start Data shown

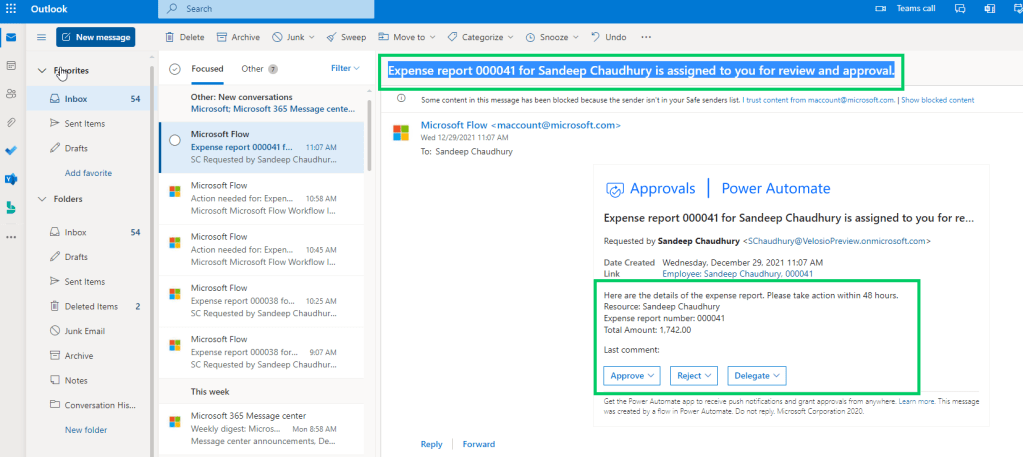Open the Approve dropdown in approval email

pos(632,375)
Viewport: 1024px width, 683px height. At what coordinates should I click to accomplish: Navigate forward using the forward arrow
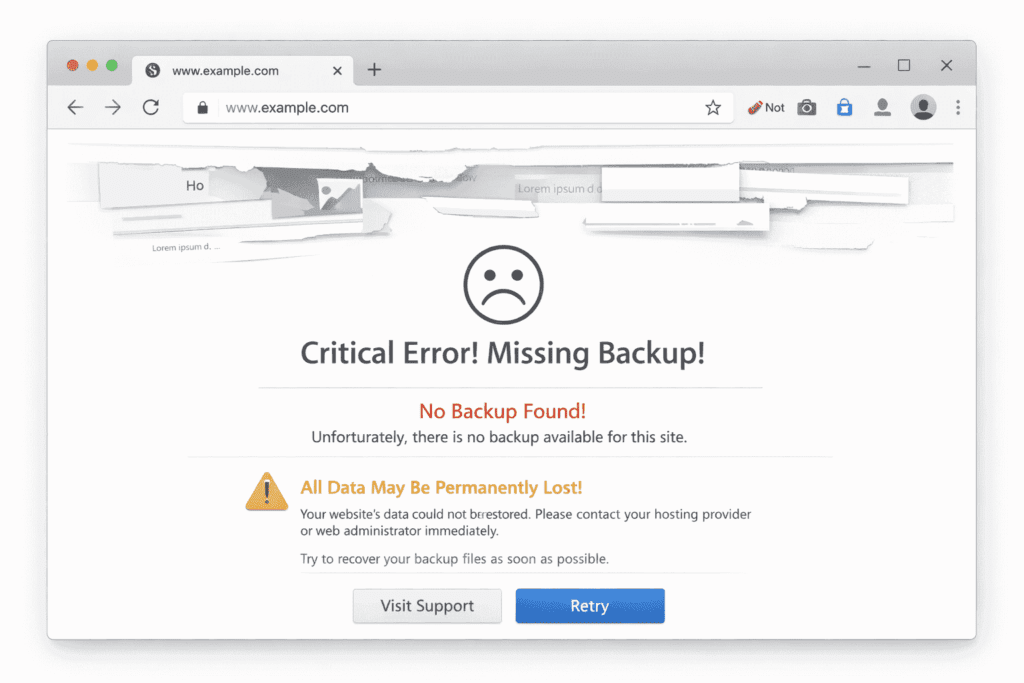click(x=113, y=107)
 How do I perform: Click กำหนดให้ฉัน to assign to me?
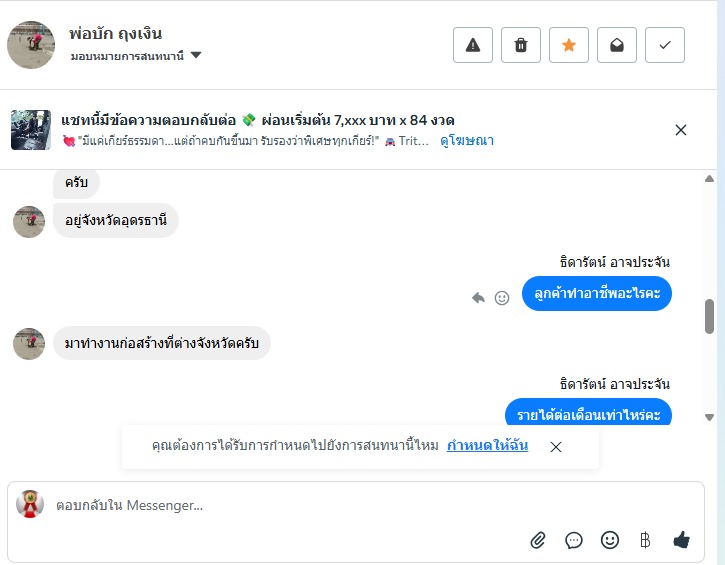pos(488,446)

end Data shown

** Job **
Turn every line of the rows above into a numbered list. Skip the blank lines and leave the pictures out.

** Exercise answer **
1. Open the Approve dropdown in approval email
2. pos(632,375)
3. Viewport: 1024px width, 683px height. At what coordinates should I click to accomplish: Navigate forward using the forward arrow
4. click(x=113, y=107)
5.  How do I perform: Click กำหนดให้ฉัน to assign to me?
6. pos(488,446)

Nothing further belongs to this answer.